Just last May 2016, after 43 years, Kimberly Sebeck found her mother Cheri Hahn DeSalvo — who had ambivalently given her up for adoption — through a DNA test provided by Ancestry.com.
The brothers Wiggs and Abreu were split up by social services in Puerto Rico in the 1970s after their mother Elsie Ramirez and her military husband broke up. Abreu, only 10 months older than his brother, moved in with his grandparents and was then taken to San Antonio, Texas to live with his father. His brother Anthony was adopted by Marta Wiggs after he had been dropped off at the Ramey Air Force social services office in need of a home.

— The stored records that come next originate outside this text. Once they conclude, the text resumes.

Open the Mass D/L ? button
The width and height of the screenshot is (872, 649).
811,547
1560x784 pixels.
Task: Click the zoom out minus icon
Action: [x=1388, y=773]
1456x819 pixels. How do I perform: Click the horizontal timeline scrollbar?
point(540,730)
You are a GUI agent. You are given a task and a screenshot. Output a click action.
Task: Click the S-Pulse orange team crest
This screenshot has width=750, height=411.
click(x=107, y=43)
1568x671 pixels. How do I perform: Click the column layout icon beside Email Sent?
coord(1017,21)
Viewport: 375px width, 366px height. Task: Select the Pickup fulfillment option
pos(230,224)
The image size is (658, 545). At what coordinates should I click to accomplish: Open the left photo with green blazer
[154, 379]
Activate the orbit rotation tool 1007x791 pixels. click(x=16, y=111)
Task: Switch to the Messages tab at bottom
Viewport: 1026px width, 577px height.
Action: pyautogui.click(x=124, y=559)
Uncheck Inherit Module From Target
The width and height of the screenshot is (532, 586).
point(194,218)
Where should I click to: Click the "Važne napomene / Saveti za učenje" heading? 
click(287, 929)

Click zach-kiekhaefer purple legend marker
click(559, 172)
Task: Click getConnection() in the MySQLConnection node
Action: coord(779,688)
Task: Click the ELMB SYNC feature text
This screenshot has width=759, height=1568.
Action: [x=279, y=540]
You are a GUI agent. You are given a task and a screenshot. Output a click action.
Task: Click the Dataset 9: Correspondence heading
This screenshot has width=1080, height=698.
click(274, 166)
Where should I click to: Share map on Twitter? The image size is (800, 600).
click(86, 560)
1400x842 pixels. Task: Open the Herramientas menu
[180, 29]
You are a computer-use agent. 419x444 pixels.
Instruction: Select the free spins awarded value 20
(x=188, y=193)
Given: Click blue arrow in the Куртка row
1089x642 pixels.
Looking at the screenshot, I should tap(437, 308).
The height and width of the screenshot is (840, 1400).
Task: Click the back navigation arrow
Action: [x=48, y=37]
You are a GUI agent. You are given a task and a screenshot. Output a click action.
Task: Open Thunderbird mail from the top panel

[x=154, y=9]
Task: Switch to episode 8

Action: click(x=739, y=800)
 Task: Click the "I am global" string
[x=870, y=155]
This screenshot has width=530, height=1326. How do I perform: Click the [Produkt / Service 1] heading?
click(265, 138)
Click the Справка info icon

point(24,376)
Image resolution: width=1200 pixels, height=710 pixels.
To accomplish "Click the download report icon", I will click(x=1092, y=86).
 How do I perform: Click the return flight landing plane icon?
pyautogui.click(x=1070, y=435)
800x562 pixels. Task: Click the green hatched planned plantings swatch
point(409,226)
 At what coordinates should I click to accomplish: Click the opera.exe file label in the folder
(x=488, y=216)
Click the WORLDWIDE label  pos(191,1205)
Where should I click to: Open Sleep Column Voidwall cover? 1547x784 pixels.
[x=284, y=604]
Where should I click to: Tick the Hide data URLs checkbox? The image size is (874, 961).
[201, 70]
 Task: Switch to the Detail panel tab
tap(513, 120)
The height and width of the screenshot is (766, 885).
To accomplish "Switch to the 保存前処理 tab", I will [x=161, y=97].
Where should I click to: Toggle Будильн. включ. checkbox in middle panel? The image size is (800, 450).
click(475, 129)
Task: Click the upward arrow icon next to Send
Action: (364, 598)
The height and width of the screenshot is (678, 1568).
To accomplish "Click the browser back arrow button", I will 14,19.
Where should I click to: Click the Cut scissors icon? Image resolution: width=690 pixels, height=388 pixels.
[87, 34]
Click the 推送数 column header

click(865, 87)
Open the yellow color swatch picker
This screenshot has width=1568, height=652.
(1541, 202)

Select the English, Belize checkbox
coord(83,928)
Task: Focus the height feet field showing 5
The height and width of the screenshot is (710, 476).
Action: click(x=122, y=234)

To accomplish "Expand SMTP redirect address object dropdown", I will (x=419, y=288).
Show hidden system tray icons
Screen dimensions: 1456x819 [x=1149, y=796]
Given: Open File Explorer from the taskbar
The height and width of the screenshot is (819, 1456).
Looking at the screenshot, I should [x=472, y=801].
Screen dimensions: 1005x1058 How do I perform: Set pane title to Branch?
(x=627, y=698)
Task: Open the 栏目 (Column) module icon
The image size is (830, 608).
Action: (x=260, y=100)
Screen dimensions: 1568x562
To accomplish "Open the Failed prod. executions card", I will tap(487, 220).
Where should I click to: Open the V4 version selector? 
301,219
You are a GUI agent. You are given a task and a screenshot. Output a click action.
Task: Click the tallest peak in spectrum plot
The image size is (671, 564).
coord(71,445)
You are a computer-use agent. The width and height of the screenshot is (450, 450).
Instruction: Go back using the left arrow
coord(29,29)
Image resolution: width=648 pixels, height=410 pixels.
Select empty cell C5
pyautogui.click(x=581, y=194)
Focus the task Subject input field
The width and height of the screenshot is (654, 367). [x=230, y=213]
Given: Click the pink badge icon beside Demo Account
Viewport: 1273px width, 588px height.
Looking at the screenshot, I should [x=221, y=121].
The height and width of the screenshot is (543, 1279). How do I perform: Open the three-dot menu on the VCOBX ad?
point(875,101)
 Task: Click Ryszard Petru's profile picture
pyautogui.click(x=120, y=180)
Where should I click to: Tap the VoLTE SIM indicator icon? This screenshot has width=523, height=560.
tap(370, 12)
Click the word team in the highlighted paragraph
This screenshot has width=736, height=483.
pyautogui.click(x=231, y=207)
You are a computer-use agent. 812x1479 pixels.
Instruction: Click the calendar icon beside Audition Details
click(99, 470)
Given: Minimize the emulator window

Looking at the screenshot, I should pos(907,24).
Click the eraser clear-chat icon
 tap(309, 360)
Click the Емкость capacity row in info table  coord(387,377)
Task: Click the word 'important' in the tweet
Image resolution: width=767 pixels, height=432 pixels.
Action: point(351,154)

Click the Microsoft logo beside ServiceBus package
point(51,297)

It was the adopted Wiggs who became curious about his family tree and ultimately connected with his brother Raymond’s ex-wife living in Texas who reunited the brothers. Now they were on a mission to find their mom. In May 2017, Wiggs received an unusual gift from his girlfriend — a DNA test. This led to a DNA database of historical records of relatives. The first match was Ramirez’ nephew who shared the news that their mother was alive and well and, living in Massachusetts.
A further Facebook search miraculously found her best friend who gave Wiggs his estranged mother’s phone number. The threesome first reunited on the phone. “She was actually at the mall in the restroom. There was a lady in there next to her who heard her screaming and crying out of joy,” Wiggs told CNN.
The family came face-to-face after almost five decades surrounded by their family and friends at the Dallas Fort Worth International Airport baggage claim. Their reunion was filled with hugs and tears. In the video of their reunion captured by CNN, Raymond Abreu translated for his mother, “She said that after 47 years she prayed and prayed and prayed. After awhile she was just like, ‘I’m tired of praying.’ It doesn’t matter if we’re older now. We’re still her babies.”